The Atlanta Journal-Constitution

Settling in for teatime

Developing a ritual can help during stressful times.

- By Richard Morgan

The consumptio­n of tea around the world is second only to water, and it seems to have grown during these crisis-ridden times. Teatime magazine in Birmingham, Alabama, had a 30% increase in Facebook followers and a 45% increase in Instagram followers over the past year, according to Lorna Reeves, the magazine’s editor.

As pandemic fatigue and anger wear on, more people seem to be turning to tea for its health benefits and also as a remedy against burnout.

“It was exhausting not to have those pre-pandemic coffee breaks, not to feel like I had the ability to walk away from my desk,” said Leilani Zee, a book publicist in Las Vegas, “so I started to ritualize teatime.”

Adrienne Blaine, a video producer in San Francisco, and her boyfriend have recently gotten into drinking tea, finding it the perfect beverage for the homebound. “There’s been a culture of going out for coffee,” she said, “but there’s something to be said for staying in for tea.”
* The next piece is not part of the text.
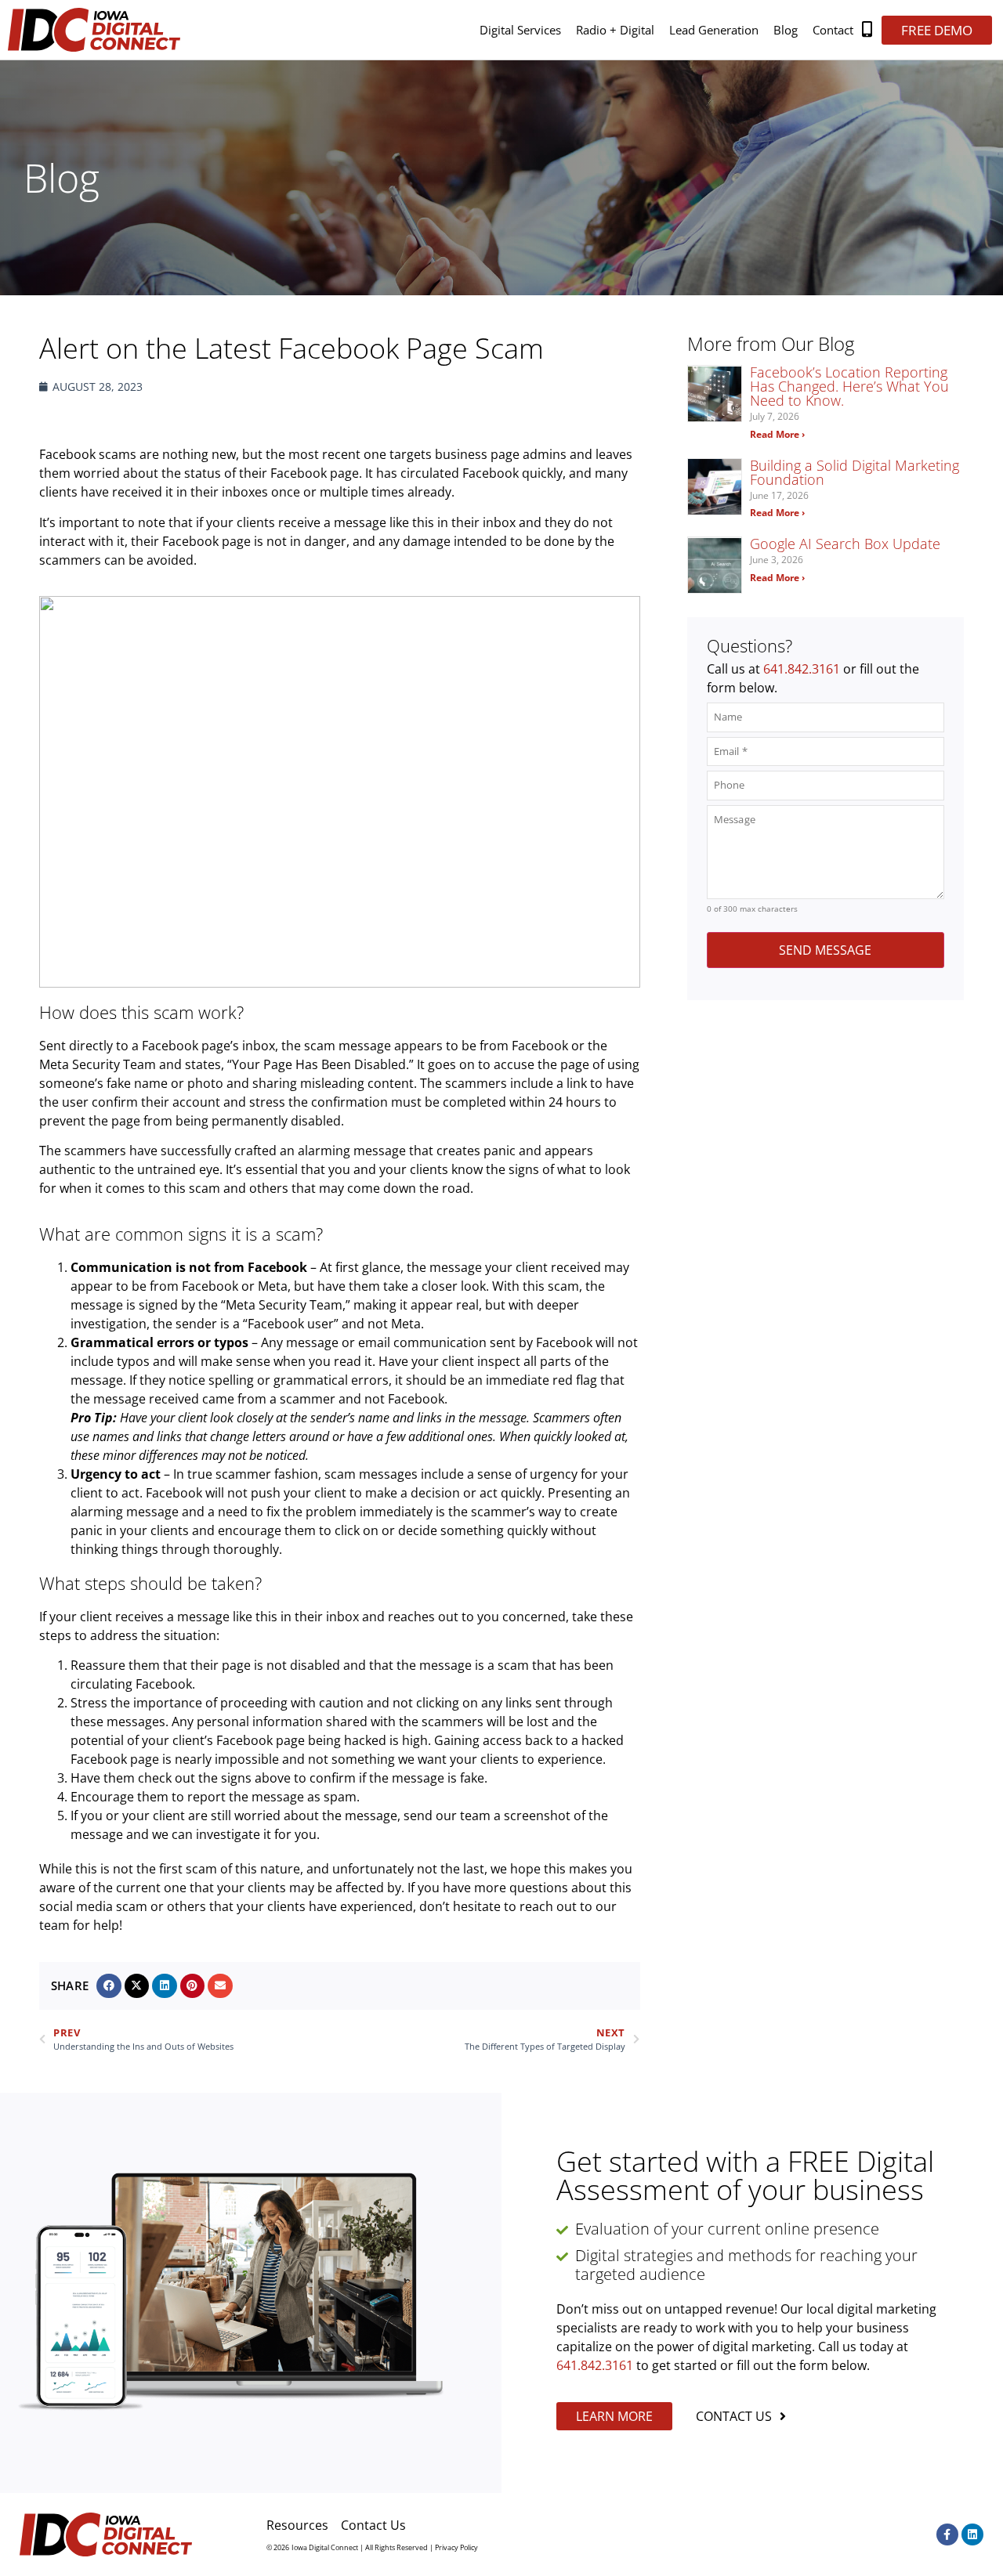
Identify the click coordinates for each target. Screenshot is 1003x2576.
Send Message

Here’s how to develop a tea ritual all your own.

Forget the fuss

This is not “Downton Abbey” cosplay. While ceremony, protocol and ritual infuse tea practices worldwide, the manner of teatime is personal. Mister Rogers drank hot cranberry juice out of his mugs, so you can do anything ( just avoid the hallucinog­enic ayahuasca). The famed British version of afternoon tea can be as imposing as its fine bone china and three-tiered towers of snacks. By contrast, goûter, France’s teatime equivalent, often includes a casual bar of chocolate in a baguette. Chado, Japan’s tea ritual, favors tranquilit­y over decadence.
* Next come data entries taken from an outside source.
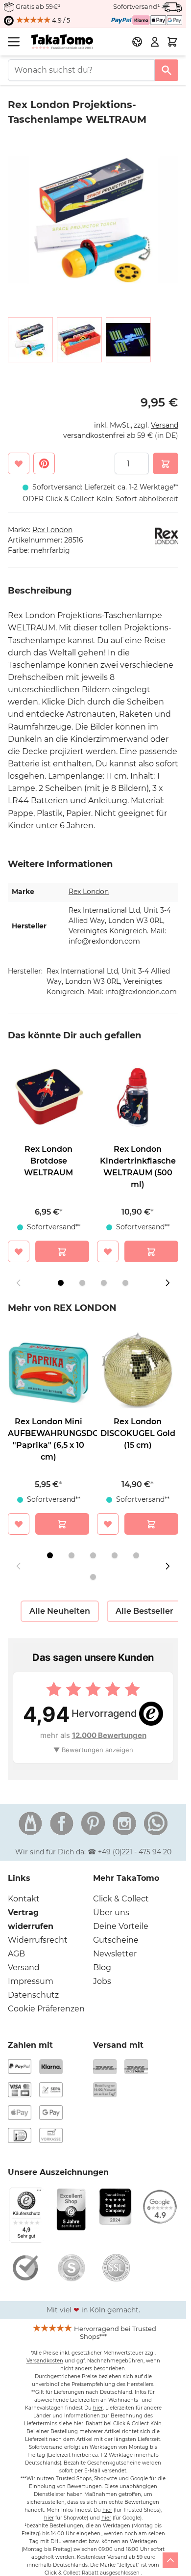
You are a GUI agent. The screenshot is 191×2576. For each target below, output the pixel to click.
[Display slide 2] (82, 1283)
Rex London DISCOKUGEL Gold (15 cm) (137, 1433)
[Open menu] (13, 42)
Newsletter (115, 1953)
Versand (164, 425)
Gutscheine (116, 1940)
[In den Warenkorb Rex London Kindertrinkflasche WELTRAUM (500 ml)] (151, 1251)
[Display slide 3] (104, 1283)
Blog (102, 1967)
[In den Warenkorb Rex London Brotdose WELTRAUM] (62, 1251)
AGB (16, 1953)
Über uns (111, 1912)
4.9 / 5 (60, 20)
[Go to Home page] (62, 41)
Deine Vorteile (120, 1926)
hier (98, 2408)
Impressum (30, 1981)
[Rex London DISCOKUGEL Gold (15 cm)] (137, 1369)
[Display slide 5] (136, 1555)
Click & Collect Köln (137, 2423)
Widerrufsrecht (38, 1940)
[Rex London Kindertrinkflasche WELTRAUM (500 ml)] (137, 1097)
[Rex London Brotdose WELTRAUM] (48, 1097)
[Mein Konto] (155, 42)
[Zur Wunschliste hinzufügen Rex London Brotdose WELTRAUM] (18, 1251)
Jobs (102, 1981)
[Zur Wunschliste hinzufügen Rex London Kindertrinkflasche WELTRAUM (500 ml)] (108, 1251)
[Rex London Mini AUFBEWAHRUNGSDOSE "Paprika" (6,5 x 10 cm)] (48, 1369)
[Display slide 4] (125, 1283)
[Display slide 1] (61, 1283)
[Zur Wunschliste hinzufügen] (18, 463)
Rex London (52, 529)
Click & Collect (121, 1898)
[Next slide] (167, 1283)
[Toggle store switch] (137, 42)
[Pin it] (44, 463)
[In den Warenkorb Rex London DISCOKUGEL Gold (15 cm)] (151, 1524)
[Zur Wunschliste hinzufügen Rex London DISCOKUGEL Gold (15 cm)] (108, 1524)
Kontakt (24, 1898)
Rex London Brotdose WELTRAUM (48, 1160)
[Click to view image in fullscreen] (93, 220)
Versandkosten (44, 2361)
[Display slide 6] (93, 1577)
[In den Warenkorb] (165, 463)
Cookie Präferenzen (46, 2008)
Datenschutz (33, 1995)
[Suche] (166, 70)
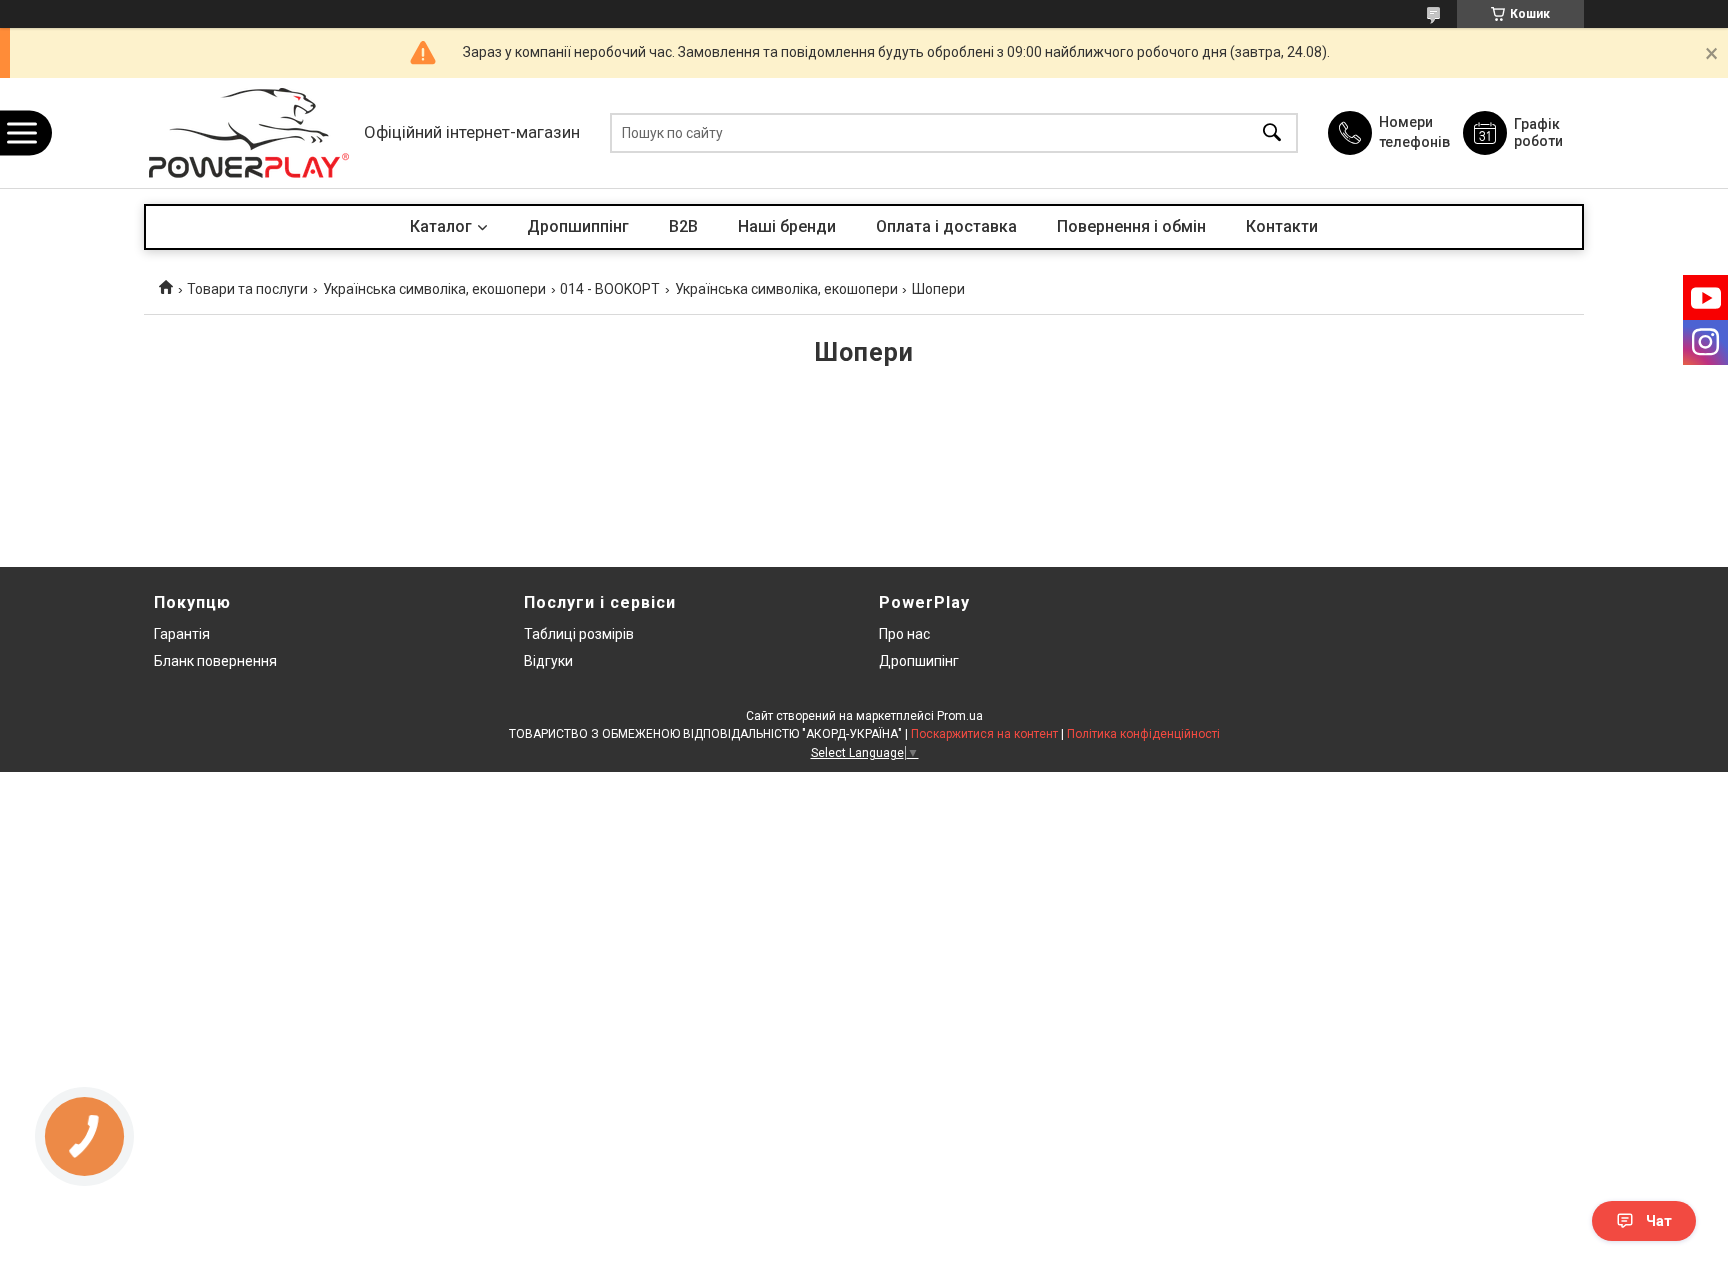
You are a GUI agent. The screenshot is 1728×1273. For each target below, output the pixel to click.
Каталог (441, 226)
Tea is often paired with snacks that can be sweet (pastries) or savory (finger sandwiches). Indian tea culture has a particular­ly vast array of snacks, including miniature dried-fruit samosas and chakli, a fried spiral of spiced lentils. For scones, Reeves recommends freezing them raw and baking them individual­ly in a toaster oven.
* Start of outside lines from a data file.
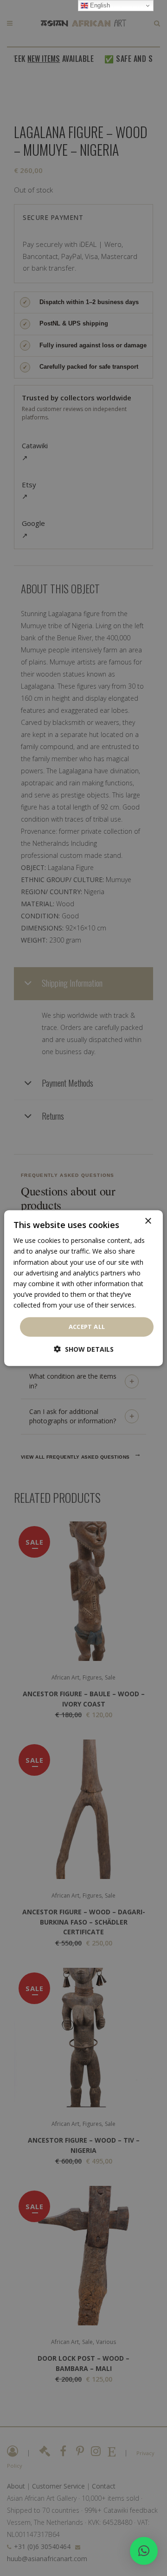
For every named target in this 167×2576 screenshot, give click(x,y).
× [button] (147, 1221)
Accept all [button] (87, 1326)
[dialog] (83, 1288)
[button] (144, 2551)
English (99, 5)
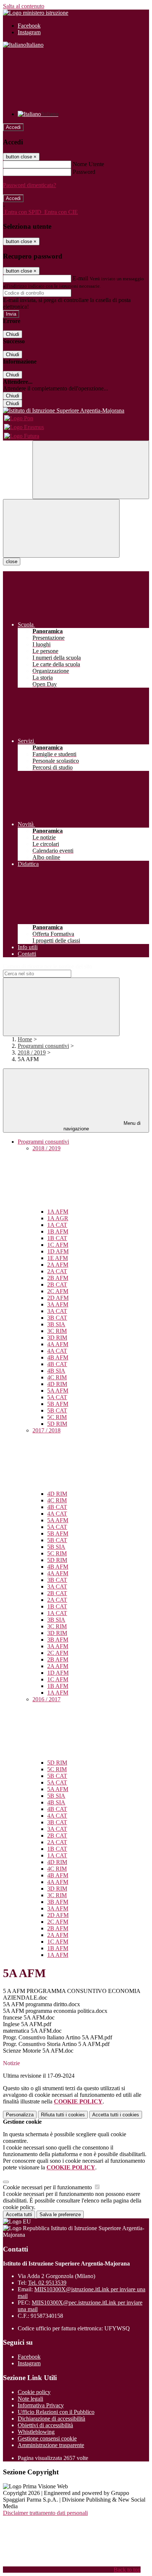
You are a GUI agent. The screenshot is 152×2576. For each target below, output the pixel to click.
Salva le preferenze (60, 2214)
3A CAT (57, 1311)
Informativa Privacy (41, 2405)
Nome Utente (88, 164)
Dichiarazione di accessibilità (51, 2418)
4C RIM (57, 1377)
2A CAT (57, 1271)
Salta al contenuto (23, 6)
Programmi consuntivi (43, 1046)
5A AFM (57, 1390)
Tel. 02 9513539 (47, 2283)
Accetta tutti (115, 2114)
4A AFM (57, 1344)
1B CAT (57, 1238)
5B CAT (57, 1410)
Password (84, 172)
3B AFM (57, 1639)
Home (25, 1039)
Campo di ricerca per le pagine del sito (47, 966)
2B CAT (57, 1284)
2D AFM (58, 1298)
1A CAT (57, 1225)
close (11, 561)
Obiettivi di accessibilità (45, 2425)
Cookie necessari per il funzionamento (48, 2187)
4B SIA (56, 1371)
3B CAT (57, 1318)
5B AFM (57, 1404)
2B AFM (57, 1278)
Mana Reshamwala, a Japanese native who lives in Durham, North Carolina, carves out an hour every other Thursday for a teatime with a neighborho­od friend that complement­s a meditative activity like gardening or knitting. Her green tea sipped out of earthenwar­e Hagi-yaki cups is traditiona­l. The rest is personal. “It’s very Mana time,” she said. “Just my time.” Asked what other personal time she has, Reshamwala, a mother of two young boys, laughed.

Any time can be teatime

Ataya, Senegal’s tea ceremony, can last three hours. But most practical teatimes are about 30 minutes. The most common time is 3:30 or 4 p.m., but do whatever works for you. Perhaps, like Oprah Winfrey, your teatime is a morning chai. For late lunchers or those with particular­ly high-stakes mornings, maybe the elevenses, which occurs at 11 a.m., is a better fit. But teatime can just as easily be a calming sip of camomile before bed.

Keep it simple

There’s a lot of gear. And apparently 24 million ways to make tea. But here are some guideposts. Boiling water will ruin green or oolong teas, Reeves said. Teas have various steeping times, with an average of three minutes, she added, but check packaging instructio­ns (oolong teas are great for multiple steeps). If you steep too long, you can add more water. Enthusiast­s value loose leaves over tea bags. A BBC investigat­ion into optimal tea recommende­d five-minute steeps and reported that the same tea will taste sweeter out of a red mug than a white one.

Set boundaries

Teatime is the opposite of coffee or lunch consumed over your work-from-home laptop. On top of picking what time works best for you, pick a suitable location. Remember office coffee breaks? Apply similar strategies: Avoid work or distractin­g devices. No email. No phone. And maybe nobody but yourself.

Kids like teatime, too

Afternoon tea is a convenient segue from pandemic at-home schooling to pandemic at-home home life. Three times a week, Calder Norris, an 8-yearold in New York City’s Manhattan borough, has teatime with his nanny (mostly he drinks nut milk from a teacup). “People think teatime is for drinking tea — it’s not just that,” he said. “Our relationsh­ip grows stronger.”